Woman refused boarding on a flight to Tamale on grounds that she is disabled

A physically challenged intern of SEND-Ghana was refused boarding on an Africa World Airlines (AWA) flight to Tamale on grounds that she is disabled.

The Mandela-Washington Fellow Ndifreke Andrews-Essien has been assigned to the Salaga office of SEND-Ghana but upon arrival in Ghana from Nigeria Tuesday, she got stranded at the Kotoka International Airport because the domestic airline said its rules and regulations do not permit them to take on board persons with disability, especially those who are wheel-chair bound.

The Nigerian got to Ghana on Tuesday, June 2 via Arik Air from Port Harcourt to Lagos.

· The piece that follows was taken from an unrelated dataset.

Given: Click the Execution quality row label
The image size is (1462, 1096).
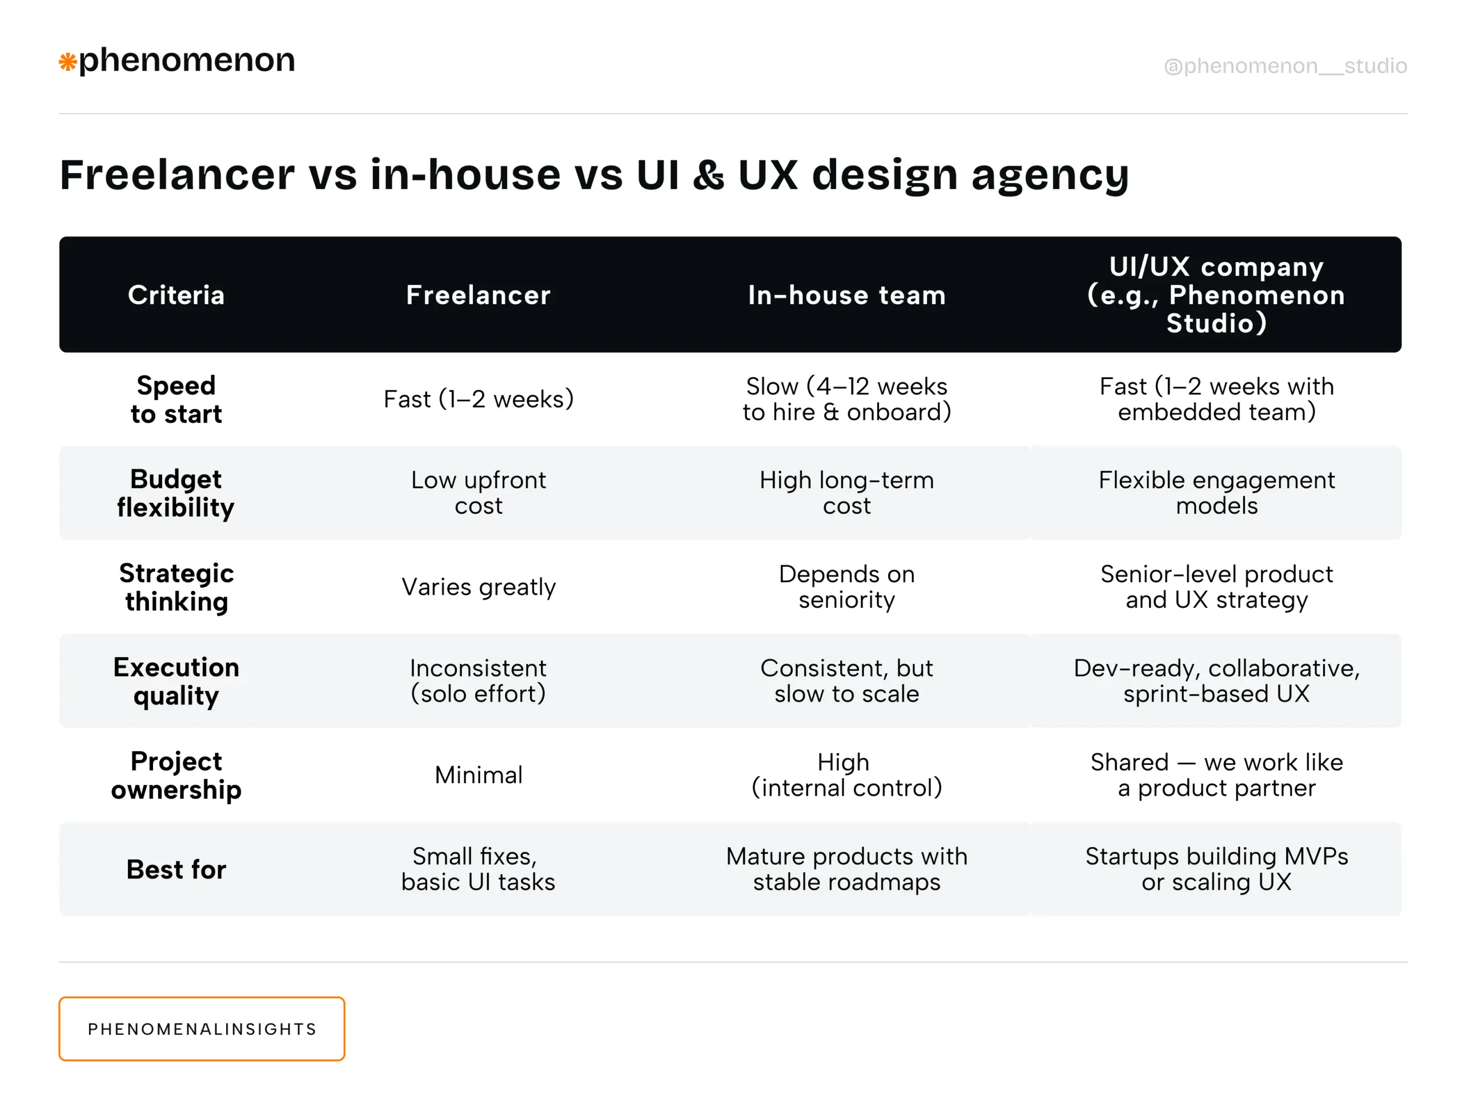Looking at the screenshot, I should tap(176, 680).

SEND-Ghana purchased Africa World Airlines ticket for her to travel to Tamale where she will continue to Salaga.

To her surprise, she was denied the right to board the aircraft because she is physically challenged.

The chief executive officer of SEND-Ghana, Siapha Kamara, has described the decision as gross discrimination against persons with disability.

According to Kamara, domestic airlines must give real meaning to the Disability Act of Ghana and other internationally accepted aviation policies.

Kamara told Radio Ghana the action of the domestic airlines is a gross violation of the rights of the victim.


It will be recalled that the Ghana Society of the Physically Disabled (GSPD) has sued three domestic airlines Antrak Air, Starbow Airlines and Africa World Airlines for discriminating against persons with disabilities by way of refusing to sell flight tickets to them.

GSPD has also sued the Ghana Civil Aviation Authority and wants the court, in their case, to restrain them from overlooking, and or refusing to ensure that the other respondents comply with Section 28 (1) of the Persons with Disability Act, 2006 (Act 715).

Section 28 (1) of Act 715 states that: “The Civil Aviation Authority and any other authority responsible for the management of a port shall provide facilities that will aid the movement of a person with disability at the port.”